Trump’s Treasury pick boosted an investment with TV talk
WASHINGTON — President-elect Donald Trump’s choice to become Treasury secretary, Steven Mnuchin, will sell 43 assets to avoid conflicts of interest in office, according to new filings made public Wednesday by the U.S. Office of Government Ethics. Statements Mnuchin made in a November television interview may already have boosted the value of one of them.

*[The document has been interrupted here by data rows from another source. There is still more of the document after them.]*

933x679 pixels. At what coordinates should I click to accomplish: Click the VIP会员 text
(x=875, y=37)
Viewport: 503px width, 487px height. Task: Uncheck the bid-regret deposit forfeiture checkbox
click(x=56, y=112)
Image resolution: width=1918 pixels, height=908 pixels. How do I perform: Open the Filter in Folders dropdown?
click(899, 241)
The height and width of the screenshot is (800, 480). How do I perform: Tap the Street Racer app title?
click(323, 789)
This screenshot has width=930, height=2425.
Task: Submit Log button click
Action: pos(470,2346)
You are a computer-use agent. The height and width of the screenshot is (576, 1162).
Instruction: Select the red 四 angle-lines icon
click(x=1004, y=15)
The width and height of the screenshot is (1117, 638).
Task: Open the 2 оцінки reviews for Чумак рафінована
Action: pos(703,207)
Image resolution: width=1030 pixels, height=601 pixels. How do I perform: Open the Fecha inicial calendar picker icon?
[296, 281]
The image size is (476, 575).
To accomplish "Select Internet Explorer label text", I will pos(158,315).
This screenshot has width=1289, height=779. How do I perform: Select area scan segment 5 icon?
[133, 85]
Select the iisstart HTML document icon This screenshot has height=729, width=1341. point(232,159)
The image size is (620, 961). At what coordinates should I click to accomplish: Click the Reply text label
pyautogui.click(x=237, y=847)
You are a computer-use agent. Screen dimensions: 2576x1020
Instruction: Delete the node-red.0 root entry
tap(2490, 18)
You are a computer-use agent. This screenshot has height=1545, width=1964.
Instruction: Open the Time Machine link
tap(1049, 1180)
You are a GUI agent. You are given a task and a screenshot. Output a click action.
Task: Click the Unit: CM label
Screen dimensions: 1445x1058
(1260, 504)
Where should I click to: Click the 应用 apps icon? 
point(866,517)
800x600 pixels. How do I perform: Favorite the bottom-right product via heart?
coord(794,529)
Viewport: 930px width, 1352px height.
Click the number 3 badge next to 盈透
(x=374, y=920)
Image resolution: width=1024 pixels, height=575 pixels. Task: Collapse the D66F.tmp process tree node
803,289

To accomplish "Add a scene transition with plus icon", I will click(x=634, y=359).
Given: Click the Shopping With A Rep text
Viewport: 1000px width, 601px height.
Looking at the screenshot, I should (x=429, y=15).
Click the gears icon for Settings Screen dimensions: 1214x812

Mnuchin, an investment banker and financier with a disclosed net worth of at least $166 million, holds investments of between $1 million and $2 million in the Paulson Advantage Fund, a hedge fund managed by fellow Trump supporter John Paulson. Among the fund’s most prominent bets is the common stock of Fannie Mae and Freddie Mac, government-backed housing guarantors that were effectively nationalized as part of a $187 billion bailout during the financial crisis. Speculators such as Paulson have bet heavily that the mortgage giants will be reprivatized.
Mnuchin’s exposure to the companies is small in the broader context of his net worth. But Mnuchin — who as Treasury secretary would play a large role in any such privatization process — sparked a rally in the stocks’ price when he told Fox Business News on Nov. 30 that privatizing the companies would be a priority for the Trump administration.
“It’s right up there in the top 10 list of things we’re going to get done,” he said.